There is not one part of me that believes the addiction to our 'devices' is enriching our soul, mind, or spirit.
Do you see this? Glance up from your phone. Put it in your pocket. Or purse. Or wherever the fuck. But just look around and watch. See that guy over there with his earbuds in staring down at his phone oblivious to the bus that is cutting the corner within arms reach of the sidewalk where he standing? Or the girl about to trip on an uneven sidewalk completely engulfed in her virtual world? Or that business dude sitting on a bench - one ear bud in and one out - flipping between work email, ESPN, a group text with his Fantasy Football team, and his girlfriend about what to have for dinner. Or, how about that older woman driving and asking Siri how to get to her daughters office for their lunch date.
We are constantly prodding where maybe we would be better off not knowing. And no, I am not one of those - 'on the other side' preaching that technology is the devil. I'm not sure there is a devil but I'd say gluten is the devil before I would say technology is the devil. The ole' cliché: "There is a time for everything." (Ecclesiastes 3:1). And perhaps, when we are walking down the street, on a hiking trail, driving to work, out with friends, lounging with loved ones... perhaps those are not the occasions where we look down.. perhaps, those are the occasions where we aught to be looking up with our shoulders rolled back - facing life head-on.
By the way, I am writing this first-person because while I have been more of an observer as of late - I have been just as involved... engrossed in my technology as the next person.
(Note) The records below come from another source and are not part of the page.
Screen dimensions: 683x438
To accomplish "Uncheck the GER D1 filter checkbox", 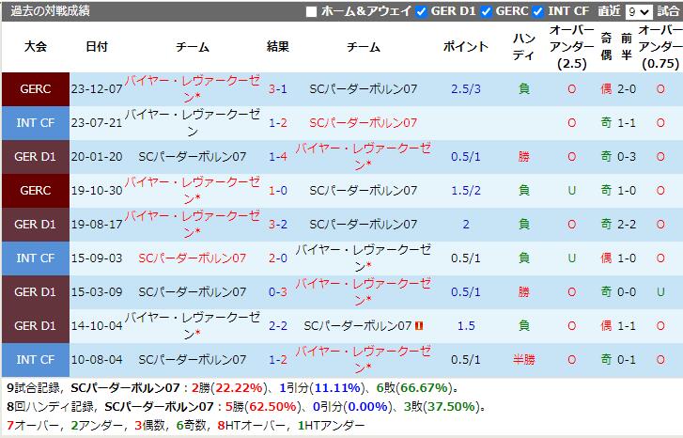I will [422, 11].
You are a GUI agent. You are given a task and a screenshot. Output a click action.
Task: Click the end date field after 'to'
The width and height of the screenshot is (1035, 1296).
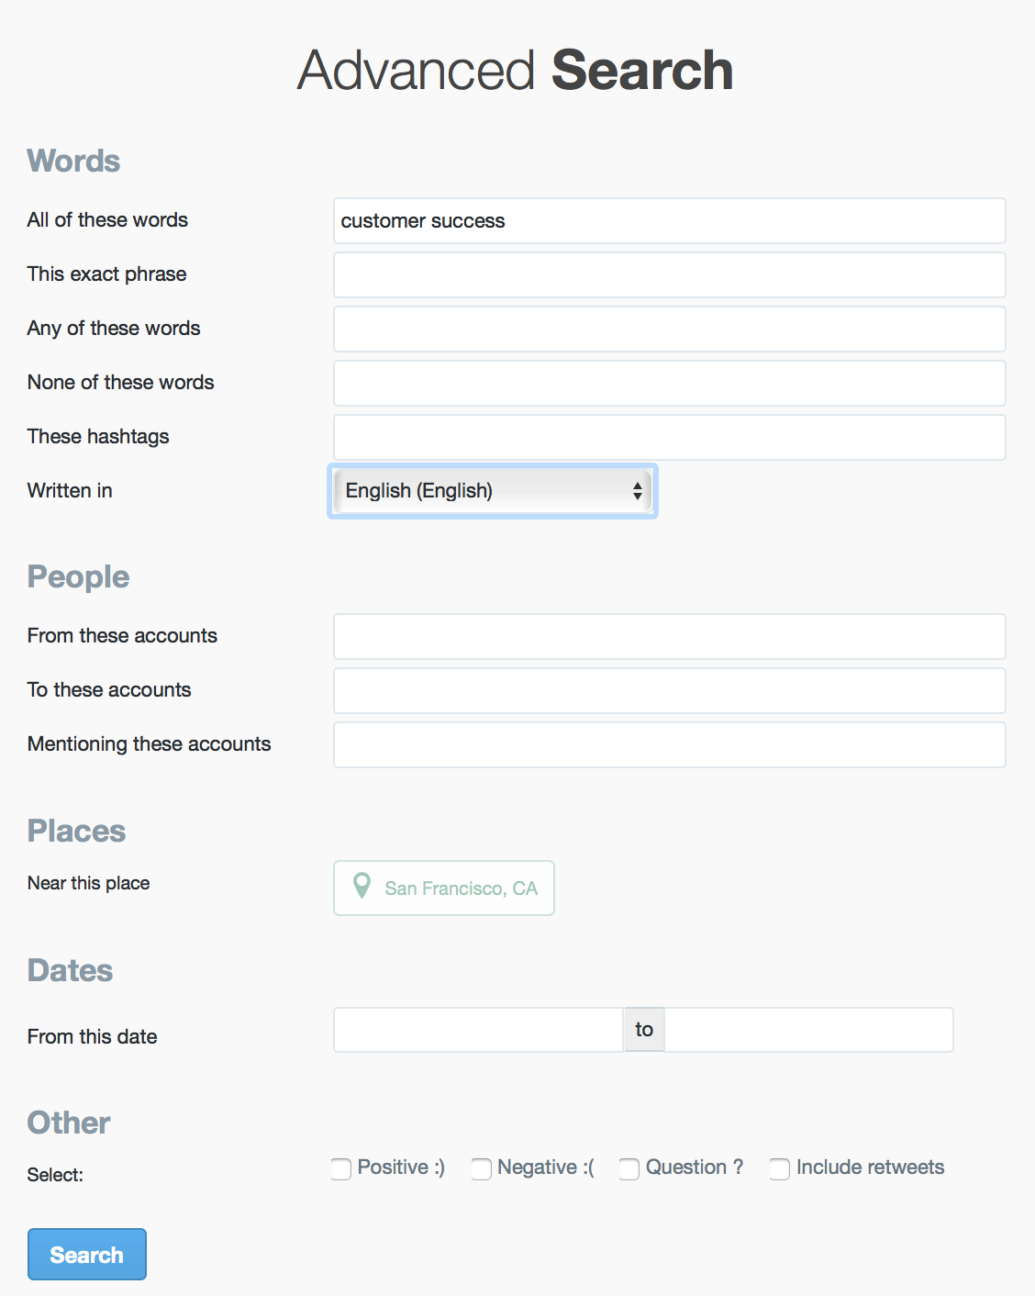tap(809, 1030)
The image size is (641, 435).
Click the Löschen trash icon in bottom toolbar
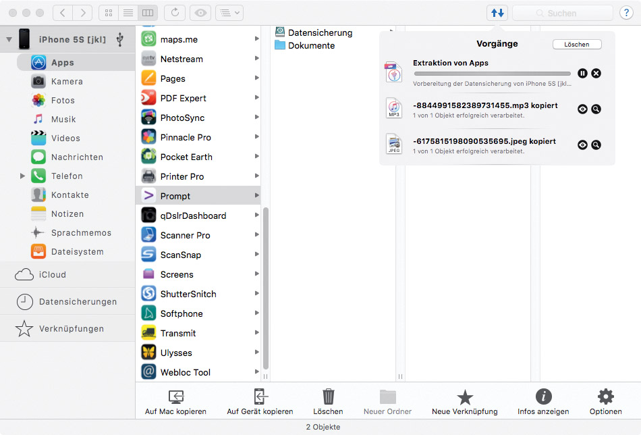point(328,397)
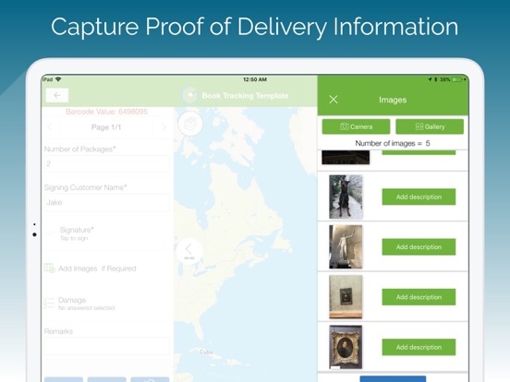Image resolution: width=510 pixels, height=382 pixels.
Task: Go to the next form page arrow
Action: (164, 127)
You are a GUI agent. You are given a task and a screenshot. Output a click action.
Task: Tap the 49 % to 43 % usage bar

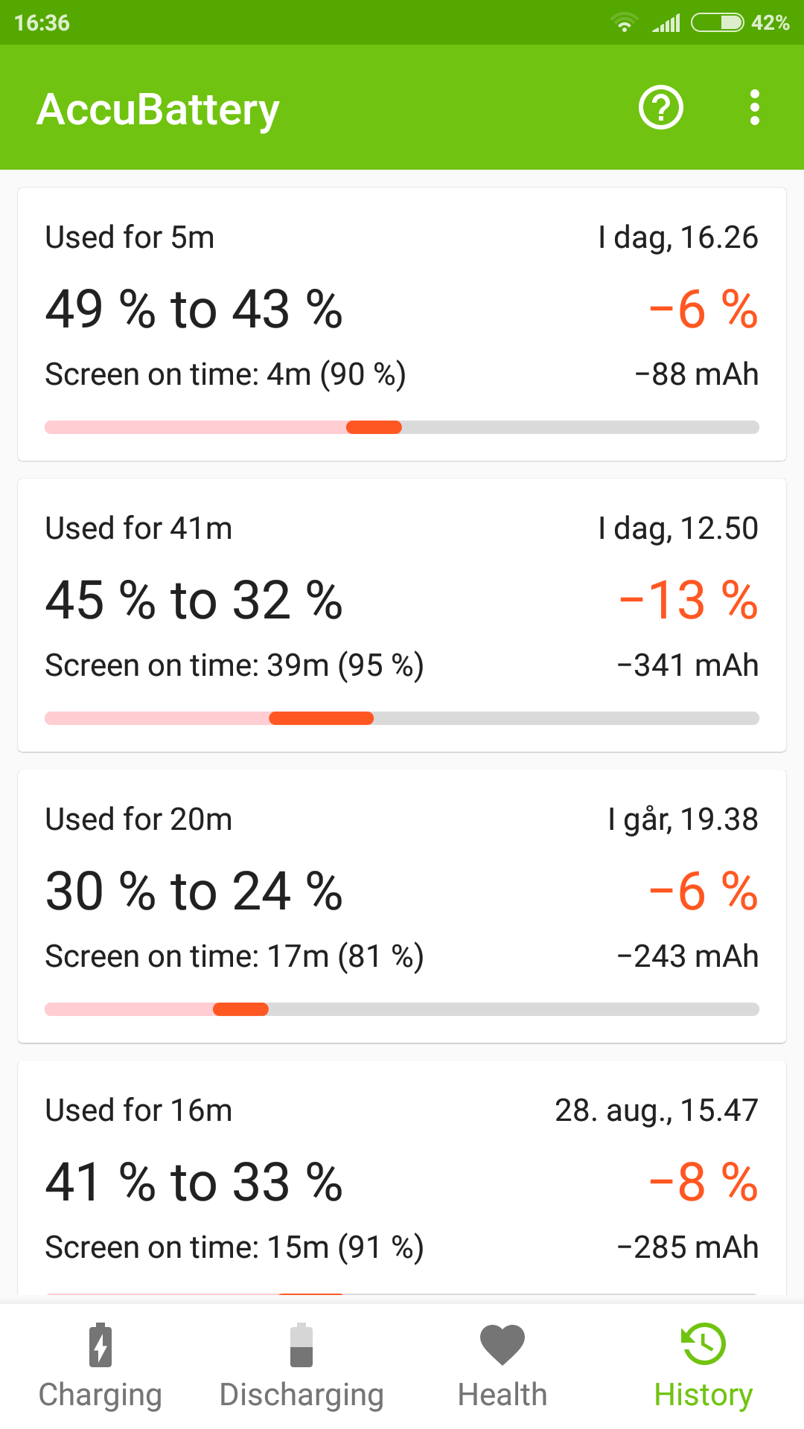(x=402, y=427)
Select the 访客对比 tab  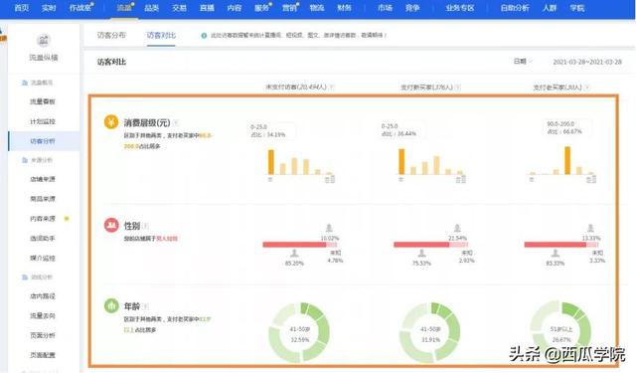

As a matter of fact, I have recently injured my neck. Seemingly random. I woke up one morning and within an hour after waking, I bent over to move my purse and when I went to stand up I could not move my neck up, down, left, or right. My upper back was in severe pain, and the base of neck extremely sensitive - to the point of tears and nausea. I have since nursed it back to health through chiropractic, massage therapy, yoga, arnica, switching to a standing desk at work.... and I am now one of those people that holds their phone straight out in front of them so that I am not looking down (or at least I try to). All the more reason to keep it in my pocket. I know when it's my time, it's my time, but if I can avoid it, I'd like to do what I can to not get hit by a bus.